1) You would need to make the movie 24 hours or more long if you're going to include everything from the book (calling Erich von Stroheim! Or Andy Warhol!)
2) You really should "get over the acting style of the era." It's a creature of the silent screen era it had recently displaced; and the silent film acting style, in turn, was based on the acting style of stage players in which actors gesticulated and otherwise strained to make themselves heard and understood by the patrons sitting all the way in the back rows.
3) People in real life in the 18th, 19th and early 20th Centuries affected a manner in their behavior and written and oral communications that you, apparently, aren't able to abide today; doubtless, future generations will look back at you, me, and all our contempories today as being "quaint" and "dated" -- or do you really think that OUR generation has reached the everlasting pinacle of human evolution and achievement? And yet, doesn't an attitude like that ooze of misplaced and inappropriate smugness, snobbery and arrogance? As for me, I'll take Shakesperian or Dickensian dialogue over modern gutter / street lingo and behavior, ANY day!

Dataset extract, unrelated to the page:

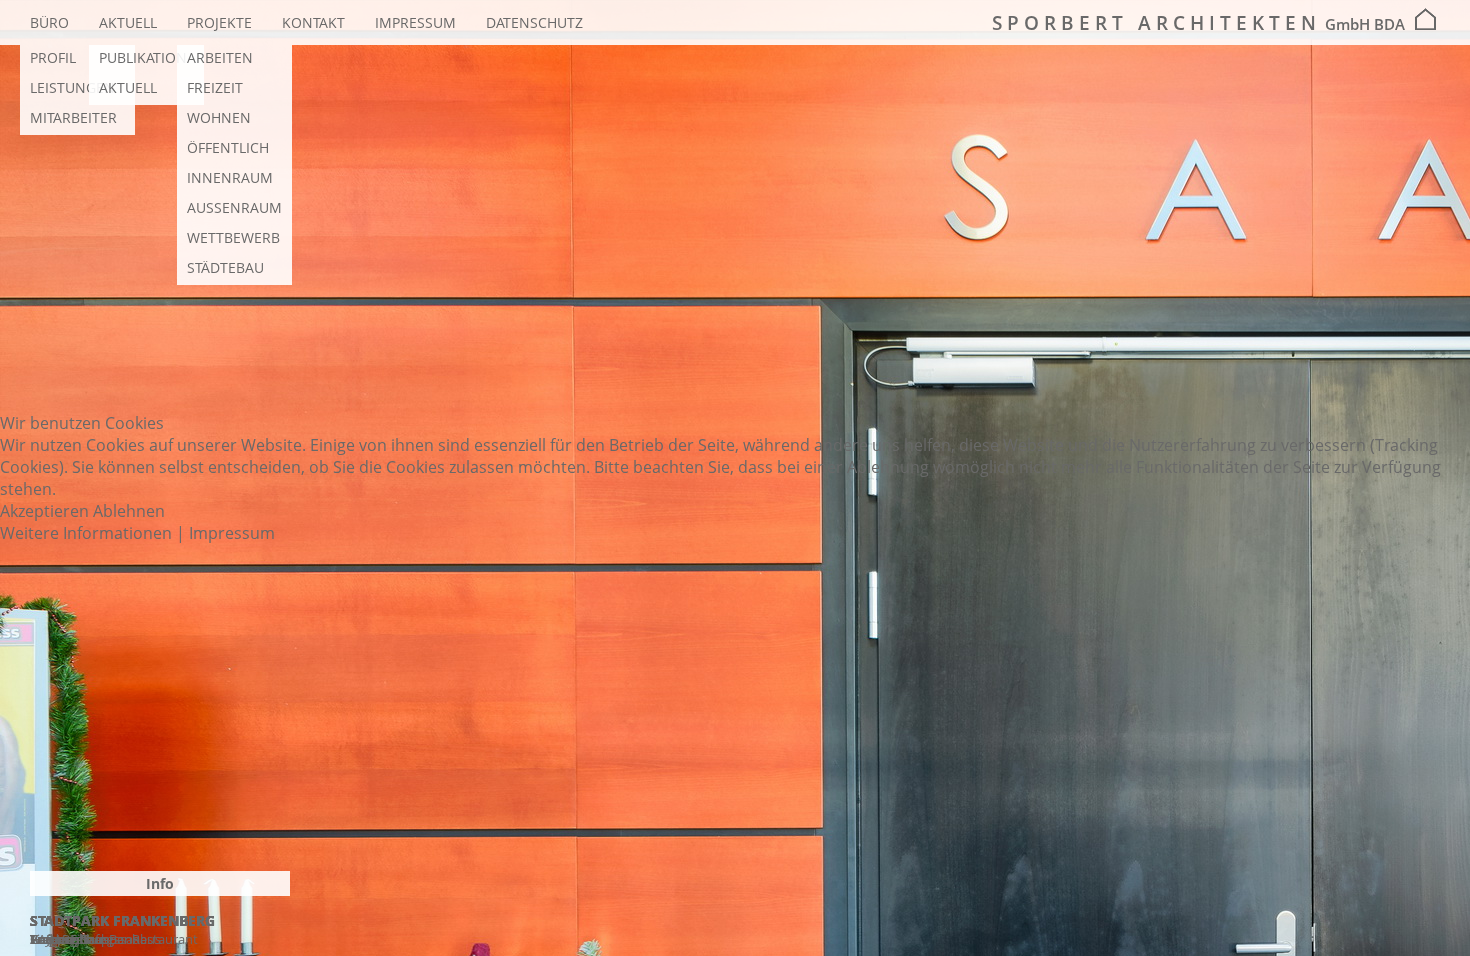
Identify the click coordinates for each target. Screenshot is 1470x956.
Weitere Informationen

And the acting is quite good anyway. Ronald Colman, Edna May Oliver, Blanche Yurka, et al, did just fine in their deliveries and with the script they were given to act out; so, please, DO "get over it."
Okay folks, show's over, nothing to see here!
Exactly, vinidici. Coleman's performance could by no one's calculation be considered 'Quaint" or "dated". It was simply magnificent, imo. And, I can't imagine Blanche Yurka's impassioned appeal to the assembly presented in the monotonic, self-conscious, lazy performance style of many of today's acting notables. Yurka's performance is a director's dream come true.